Nous sommes en 1999 sur la terre et les premières fusées s’élèvent
en direction de Mars. A cet instant, sur mars, Madame
K. fait de bien étranges
rêves. Elle voit un homme aux cheveux noirs, aux yeux bleus magnifiques se
poser près de chez elle et venir lui parler. Madame K. raconte ce rêve à son
mari avec qui elle vit depuis 20 ans et qui se moque d’elle : les martiens
ont les yeux et la peau dorés et le personnage dont elle lui parle lui semble
réellement fantaisiste. Les semaines passent et ce rêve ne cesse de la hanter,
d’autant que son couple s’est endormi dans une tranquille bienveillance, bien
loin de la passion de départ qui commence à lui manquer. Elle commence même à
chantonner un air inconnu sur sa planète : « plaisir d’amour ne dure
qu’un moment… ». Les martiens étant télépathes, Monsieur K. commence à
nourrir quelques inquiétudes quand à cette histoire, qui se transforment
rapidement en jalousie. Lorsque le terrien, Bert, fini par se poser réellement
sur la planète, il décide de le supprimer. Ce ne sera que la première victime
de la longue liste des premiers colonisateurs de Mars, martyrs de l’incompréhension
de deux espèces tellement différentes. Pendant ce temps, sur la terre, la
menace d’un nouveau conflit mondial se précise.

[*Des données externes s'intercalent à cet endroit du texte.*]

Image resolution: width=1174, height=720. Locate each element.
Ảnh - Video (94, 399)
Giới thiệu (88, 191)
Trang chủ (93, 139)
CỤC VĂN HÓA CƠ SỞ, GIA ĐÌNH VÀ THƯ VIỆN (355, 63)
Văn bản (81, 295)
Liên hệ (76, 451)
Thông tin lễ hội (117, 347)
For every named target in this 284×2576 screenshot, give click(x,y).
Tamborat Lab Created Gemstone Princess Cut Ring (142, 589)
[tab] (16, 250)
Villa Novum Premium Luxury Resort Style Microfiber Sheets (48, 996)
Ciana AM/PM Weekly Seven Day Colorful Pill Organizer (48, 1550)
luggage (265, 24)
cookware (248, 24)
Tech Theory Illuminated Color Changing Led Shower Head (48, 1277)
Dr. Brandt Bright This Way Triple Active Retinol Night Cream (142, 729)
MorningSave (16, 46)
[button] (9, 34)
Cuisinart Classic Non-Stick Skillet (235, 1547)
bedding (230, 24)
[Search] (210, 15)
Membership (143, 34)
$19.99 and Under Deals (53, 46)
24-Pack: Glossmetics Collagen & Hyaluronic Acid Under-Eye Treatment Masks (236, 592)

Publié en 1955, mais écrit dans les années 40, ce livre est
à lire avec le recul qui convient. Les personnages, les technologies citées et
les démêlés politiques qui ont lieu sur la terre sont emprunts du sentiment
post-guerre mondial général. Il y a, de fait, dans ce recueil de nouvelles,
quelques textes qui nous sembleront évidemment considérablement vieillots. Mais
l’ensemble mérite de se laisser aller, afin de retrouver la naïveté des
premiers moments de la
conquête de l’espace. C’est une production inégale dans
sa qualité et les premiers textes font penser aux séries de science fiction que
l’on a connu il y a une trentaine d’années, avec des personnages en combinaisons
blanches débarquant dans des endroits hostiles, perdus et sans moyen de
communication avec leur base. On est loin, très loin de 2001 l’odyssée ou des
productions actuelles. Mais lorsque les terriens sont enfin installés sur cette
lointaine Mars, Bradbury change de ton et les nouvelles alternent alors poésie,
« il viendra des pluies douces » et un humour parfois féroce, «Usher
II ». Cela devient un vrai régal. Plus qu’un roman d’
anticipation, « Chroniques
Martiennes » est une analyse critique de la société, elle révèle le beau,
le fantasque, l’injuste et les travers d’une société pas tout à fait remise de
la seconde guerre mondiale, au temps du maccarthysme.